Each line from the opening of the material through the line holding "Overview (36, 134)" needs to be returned exactly, with the pictures left out.

# Data listing
====================

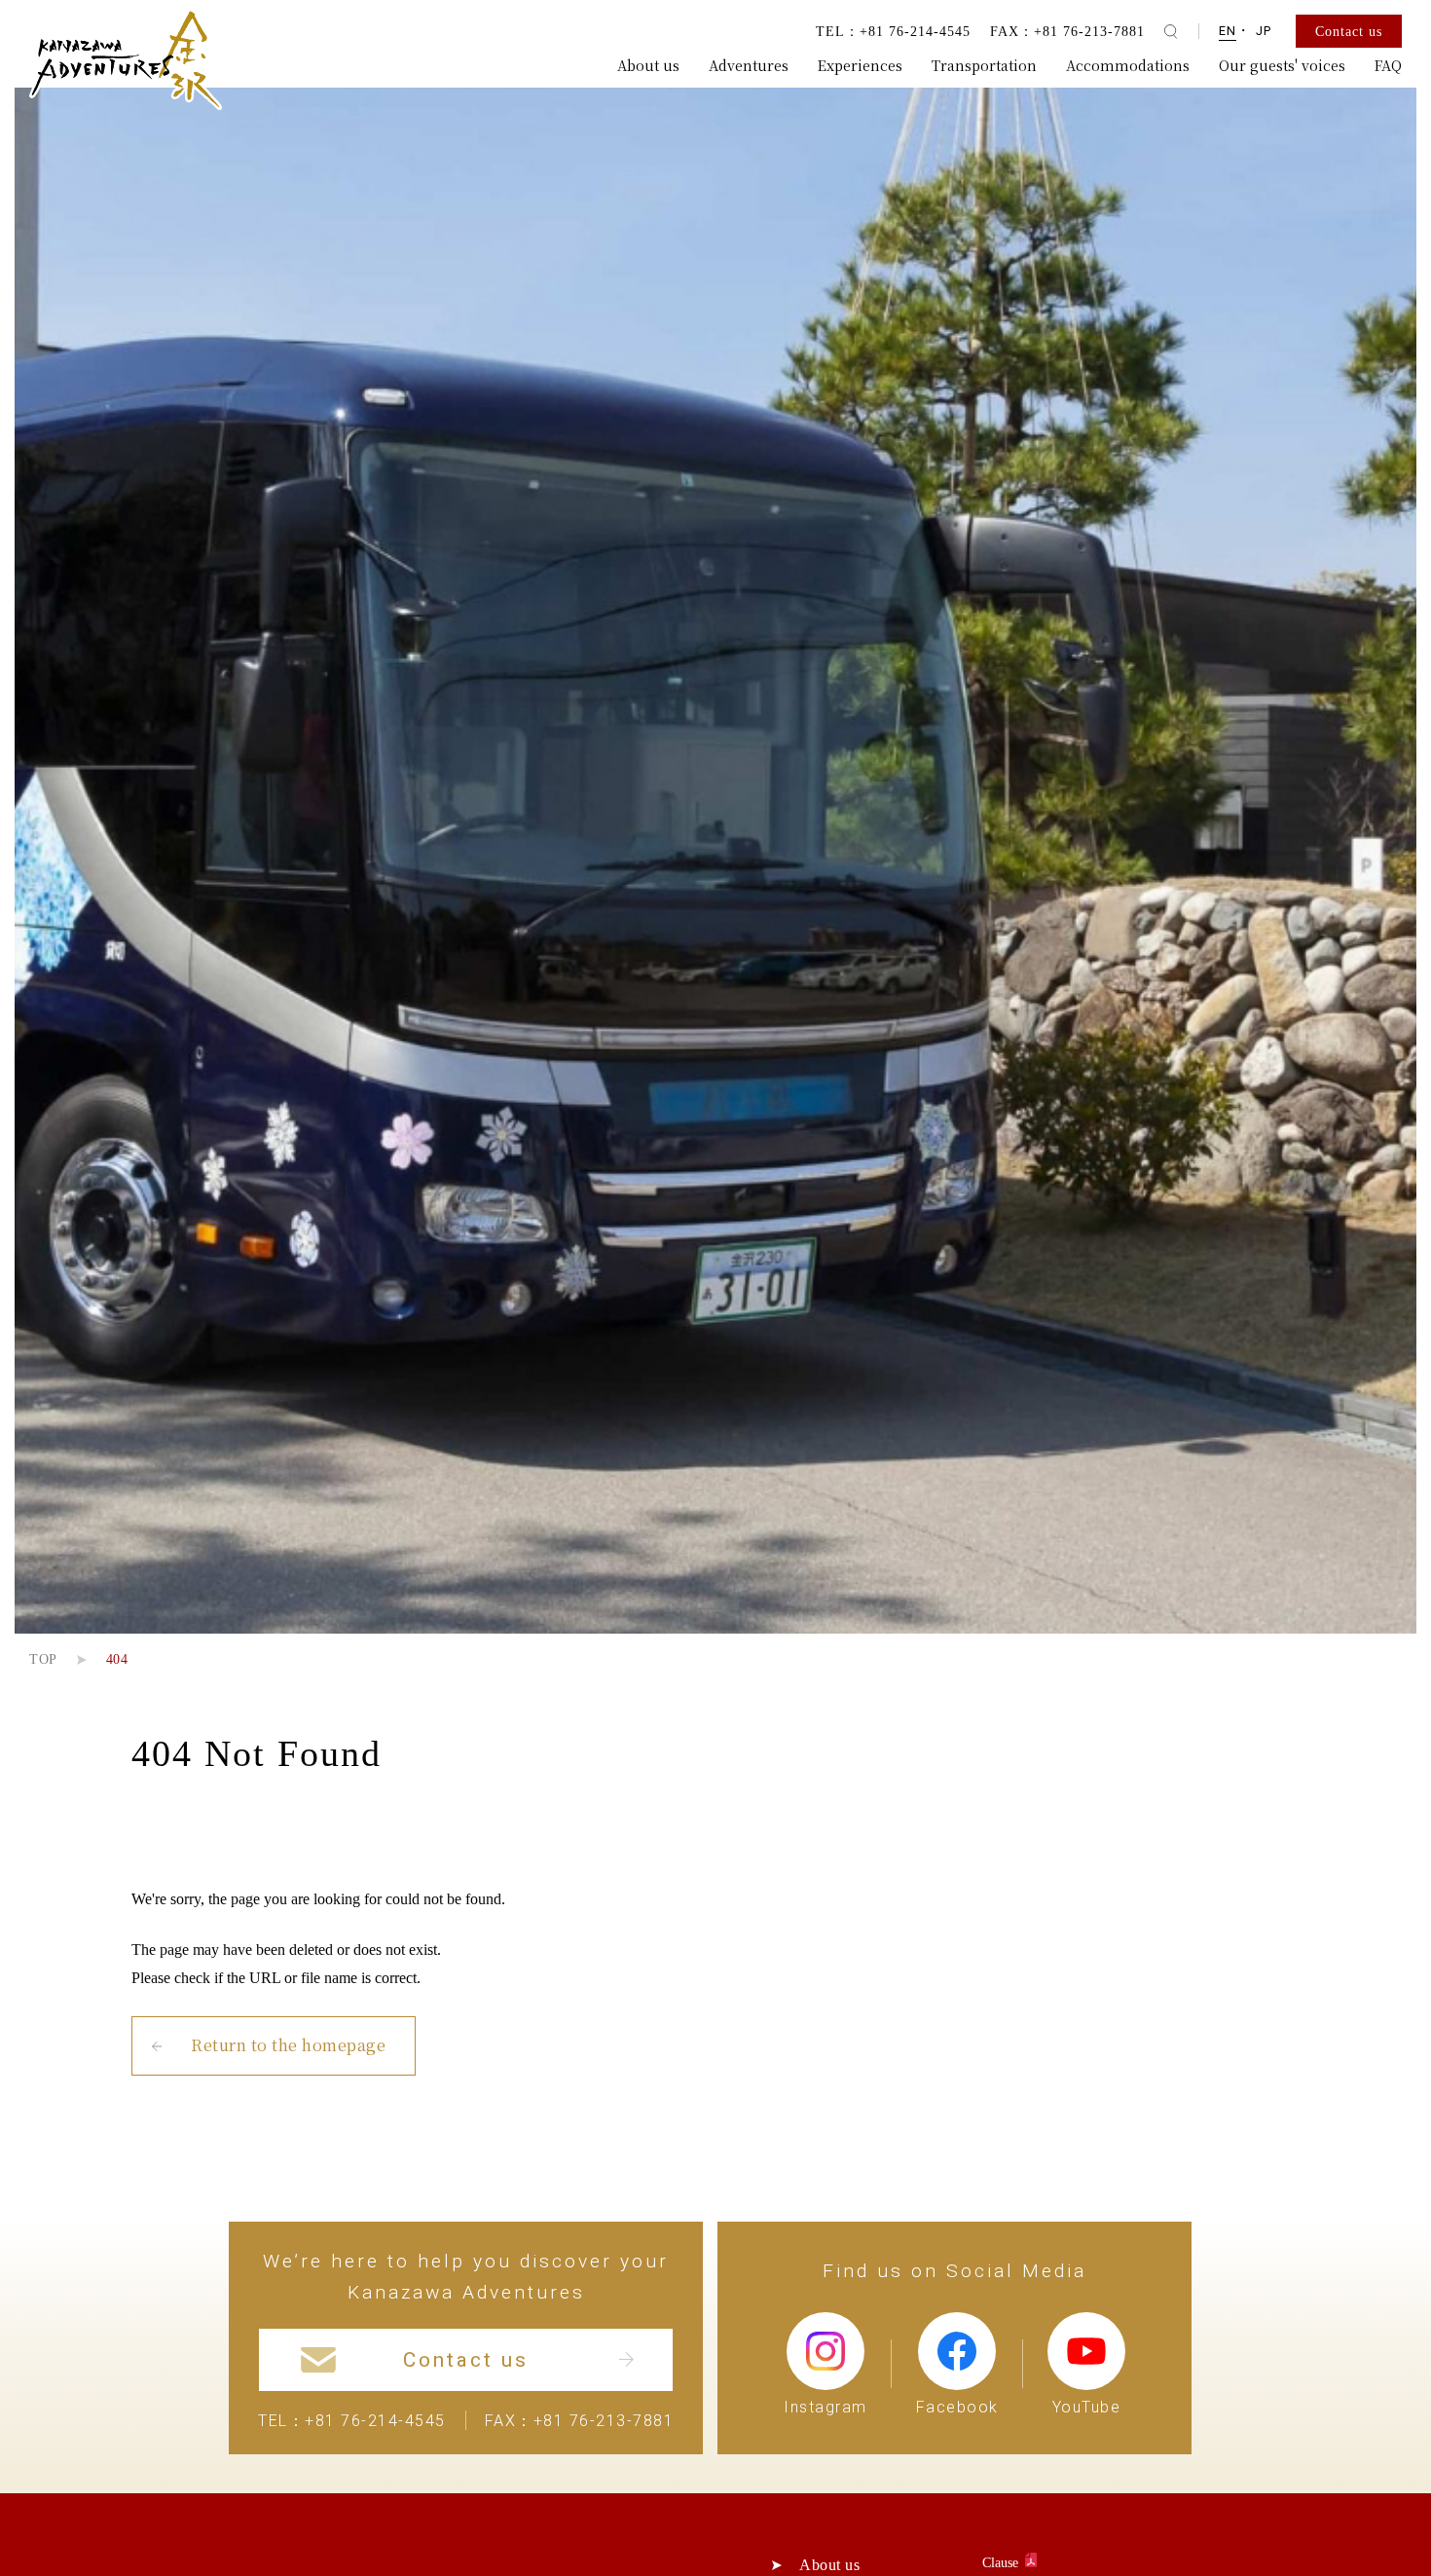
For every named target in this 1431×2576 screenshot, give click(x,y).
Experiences (860, 65)
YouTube (1086, 2406)
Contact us (1348, 31)
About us (648, 65)
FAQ (1388, 65)
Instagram (825, 2406)
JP (1263, 30)
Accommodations (1128, 65)
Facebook (957, 2406)
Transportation (984, 65)
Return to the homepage (288, 2045)
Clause (1002, 2563)
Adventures (749, 65)
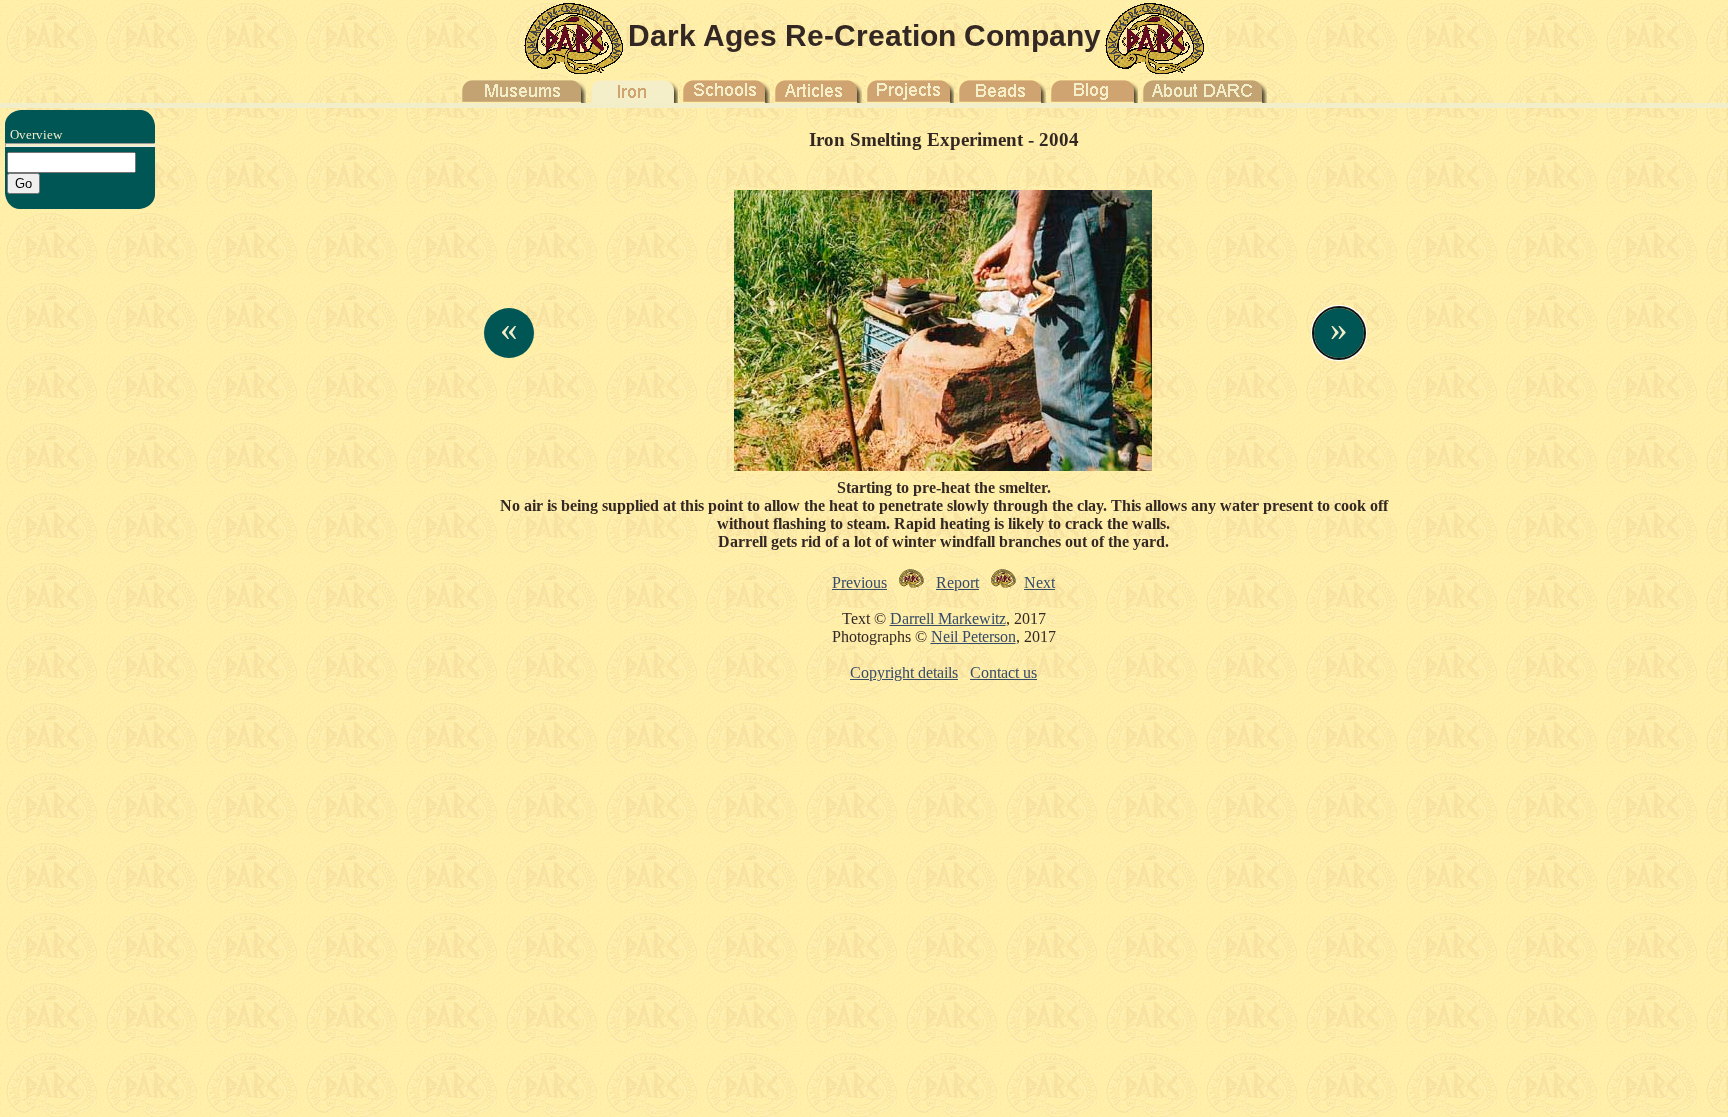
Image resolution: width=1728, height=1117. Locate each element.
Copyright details (904, 672)
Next (1039, 582)
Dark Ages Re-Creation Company (864, 35)
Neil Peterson (973, 636)
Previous (859, 582)
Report (957, 582)
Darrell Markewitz (948, 618)
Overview (36, 134)
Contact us (1003, 672)
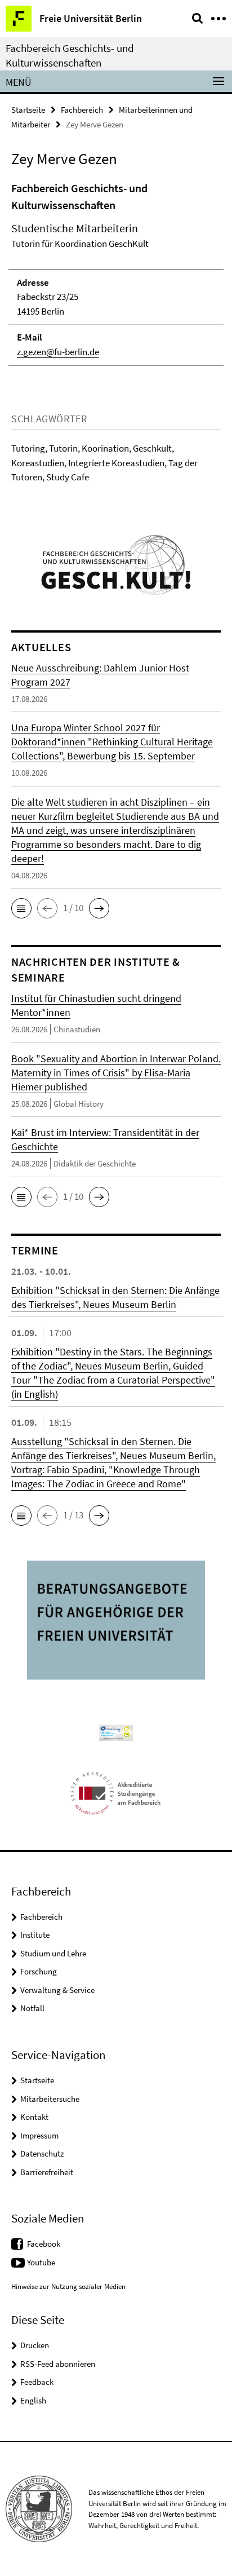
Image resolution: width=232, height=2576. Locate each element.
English (33, 2400)
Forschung (38, 1971)
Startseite (28, 109)
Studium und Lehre (53, 1953)
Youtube (41, 2262)
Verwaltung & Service (57, 1990)
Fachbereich (82, 109)
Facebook (43, 2243)
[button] (21, 908)
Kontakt (34, 2116)
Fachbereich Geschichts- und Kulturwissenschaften (70, 55)
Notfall (32, 2008)
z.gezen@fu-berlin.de (58, 352)
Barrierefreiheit (46, 2172)
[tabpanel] (116, 273)
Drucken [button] (34, 2345)
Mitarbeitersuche (49, 2098)
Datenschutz (42, 2153)
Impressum (39, 2135)
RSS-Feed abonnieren (57, 2363)
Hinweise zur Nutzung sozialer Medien (68, 2286)
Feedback (36, 2381)
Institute (35, 1934)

====================

# Completed task
For every named target in this 1431×2576 screenshot, give click(x,y).
Experiences (860, 65)
YouTube (1086, 2406)
Contact us (1348, 31)
About us (648, 65)
FAQ (1388, 65)
Instagram (825, 2406)
JP (1263, 30)
Accommodations (1128, 65)
Facebook (957, 2406)
Transportation (984, 65)
Return to the homepage (288, 2045)
Clause (1002, 2563)
Adventures (749, 65)
Image resolution: width=1728, height=1117. Locate each element.
Copyright details (904, 672)
Next (1039, 582)
Dark Ages Re-Creation Company (864, 35)
Neil Peterson (973, 636)
Previous (859, 582)
Report (957, 582)
Darrell Markewitz (948, 618)
Overview (36, 134)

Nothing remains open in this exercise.